THE SEASON of her splendor is gone by,

Yet everywhere its monuments remain:

Temples which rear their stately heads on high,

Canals that intersect the fertile plain,

Wide streets and squares, with many a court and hall,

Spacious and undefaced, but ancient all.

Time hath not wronged her, nor hath Ruin sought

Rudely her splendid structures to destroy,

Save in those recent days with evil fraught,

When Mutability, in drunken joy

Triumphant, and from all restraint released,

Let loose the fierce and many-headed beast.

But for the scars in that unhappy rage

Inflicted, firm she stands and undecayed;

Like our first sires’, a beautiful old age

Is hers, in venerable years arrayed;

And yet to her benignant stars may bring

What fate denies to man,—a second spring.
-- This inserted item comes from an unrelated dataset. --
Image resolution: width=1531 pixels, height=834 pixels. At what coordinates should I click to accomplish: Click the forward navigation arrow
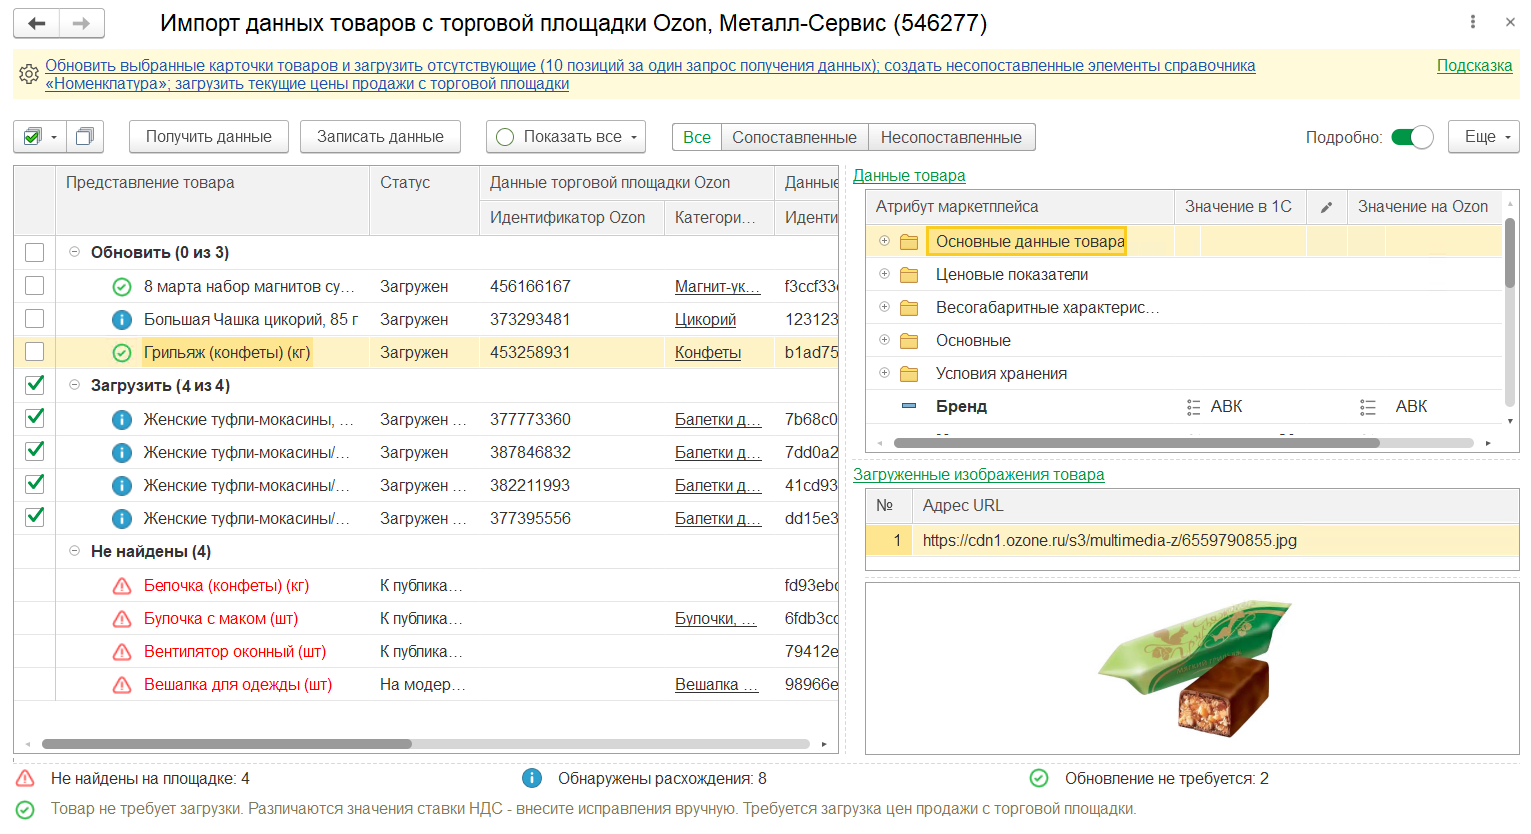[x=82, y=23]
When I may read of tilts in days of old,

And tourneys graced by chieftains of renown,

Fair dames, grave citizens, and warriors bold,

If Fancy would portray some stately town,

Which for such pomp fit theatre should be,

Fair Bruges, I shall then remember thee.

Nor did thy landscape yield me less delight,

Seen from the deck as slow it glided by,

Or when beneath us, from thy Belfry’s height,

Its boundless circle met the bending sky;

The waters smooth and straight, thy proper boast,

And lines of roadside trees in long perspective lost.

No happier landscape may on earth be seen,

Rich gardens all around and fruitful groves,

White dwellings trim relieved with lively green,

The pollard that the Flemish painter loves,

With aspens tall and poplars fair to view,

Casting o’er all the land a gray and willowy hue.